Tuesday, May 29, 2012

Nothing really makes you who you are.



Sometimes.. I wish someone is here for me right now. Not physically but rather someone that is willing to hear me out and understand me whenever I need it. Right now, I really need someone. Those that are there previously are gone. Disconnected.
Just don't understand why every single time there will be separation, cant we just go on with life without leaving everyone out! I am tired of adapting I am tired of changing I am tired of finding new friends actually.
I want to cry. I want people to understand why I cry even though they may be childish.. I want to say I love you whenever I want to. Even though I cant say it to the person I like I can say it to you just to relieve myself.
I want to talk to someone that will never have to make me think if that is right or wrong childish or mature.
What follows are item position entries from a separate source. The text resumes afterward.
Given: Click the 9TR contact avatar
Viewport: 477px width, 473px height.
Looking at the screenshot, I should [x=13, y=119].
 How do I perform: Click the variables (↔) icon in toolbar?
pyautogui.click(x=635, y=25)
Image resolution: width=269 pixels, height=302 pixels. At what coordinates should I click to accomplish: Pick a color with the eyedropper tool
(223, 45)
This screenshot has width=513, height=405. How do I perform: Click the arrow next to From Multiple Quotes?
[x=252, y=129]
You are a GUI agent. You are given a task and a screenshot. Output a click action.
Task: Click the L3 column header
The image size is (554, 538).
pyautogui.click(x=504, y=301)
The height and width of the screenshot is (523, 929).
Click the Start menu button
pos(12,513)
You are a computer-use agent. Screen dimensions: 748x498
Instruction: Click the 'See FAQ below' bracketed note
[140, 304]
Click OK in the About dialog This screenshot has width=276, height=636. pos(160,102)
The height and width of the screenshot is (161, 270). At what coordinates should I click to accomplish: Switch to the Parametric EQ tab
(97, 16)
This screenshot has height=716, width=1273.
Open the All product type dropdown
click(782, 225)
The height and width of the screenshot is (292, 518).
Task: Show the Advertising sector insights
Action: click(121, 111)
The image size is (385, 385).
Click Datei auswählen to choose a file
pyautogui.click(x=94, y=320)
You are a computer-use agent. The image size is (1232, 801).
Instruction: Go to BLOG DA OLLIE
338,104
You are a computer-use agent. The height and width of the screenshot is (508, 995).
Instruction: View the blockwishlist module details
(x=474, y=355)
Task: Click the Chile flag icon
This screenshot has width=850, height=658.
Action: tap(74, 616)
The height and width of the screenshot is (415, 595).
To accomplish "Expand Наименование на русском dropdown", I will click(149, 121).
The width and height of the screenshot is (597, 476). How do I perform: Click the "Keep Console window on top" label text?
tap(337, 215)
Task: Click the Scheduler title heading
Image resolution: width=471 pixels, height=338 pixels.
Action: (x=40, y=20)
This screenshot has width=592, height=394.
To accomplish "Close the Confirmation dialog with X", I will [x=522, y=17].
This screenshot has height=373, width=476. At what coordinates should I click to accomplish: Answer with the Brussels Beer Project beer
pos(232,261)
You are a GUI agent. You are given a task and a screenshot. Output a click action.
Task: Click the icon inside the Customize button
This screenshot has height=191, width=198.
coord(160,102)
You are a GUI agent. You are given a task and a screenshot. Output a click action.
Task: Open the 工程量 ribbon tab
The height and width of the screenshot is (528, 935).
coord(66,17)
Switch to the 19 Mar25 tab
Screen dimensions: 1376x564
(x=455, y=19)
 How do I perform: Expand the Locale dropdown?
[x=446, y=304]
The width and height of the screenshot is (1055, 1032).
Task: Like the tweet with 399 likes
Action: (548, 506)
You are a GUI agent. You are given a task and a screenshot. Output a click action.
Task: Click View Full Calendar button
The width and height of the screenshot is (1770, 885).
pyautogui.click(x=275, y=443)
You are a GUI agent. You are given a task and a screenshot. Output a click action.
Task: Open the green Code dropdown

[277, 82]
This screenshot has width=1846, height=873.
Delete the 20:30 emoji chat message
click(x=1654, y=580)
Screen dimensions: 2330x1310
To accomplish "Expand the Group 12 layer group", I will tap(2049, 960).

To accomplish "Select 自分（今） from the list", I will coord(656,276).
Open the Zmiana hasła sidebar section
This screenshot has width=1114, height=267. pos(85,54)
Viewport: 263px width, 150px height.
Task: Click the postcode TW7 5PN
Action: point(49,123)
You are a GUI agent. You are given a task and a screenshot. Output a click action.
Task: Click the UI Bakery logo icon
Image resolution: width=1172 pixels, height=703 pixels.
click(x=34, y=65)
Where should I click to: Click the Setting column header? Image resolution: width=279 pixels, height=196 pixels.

Right now, I have no idea what to do. I hate to see what I have to see today! I hate that I actually feel something when I saw that slip of paper! I hate it when I actually look at her and I actually hate her! I hate it that I actually love your eyes and how it seem to relieve me. I hate how you always reply me when I talk to you. I hate how you are always there when I ask you out! I hate how you can always get for me the things I want! I hate how I tolerate all your nonsense and all your fantasy about her and you in your future. I hate how you are so immature and still I like you. I hate how you always lead me to the wrong road. I hate how I misunderstand the things that you did for me. How I wish I could turn all this hate to love. I only wish I had a chance. I want a chance. Even though I know there is none. I know this is not a crush or an eyecandy.

Will I be close to you if I continue to tolerate those things that you always mention to me about her? Do you even think I can continue to be a friend of yours?

I just so tired of pretending to be cheerful next to you, I just want you to know how I feel sometimes.

Hope that this feeling will just fade away.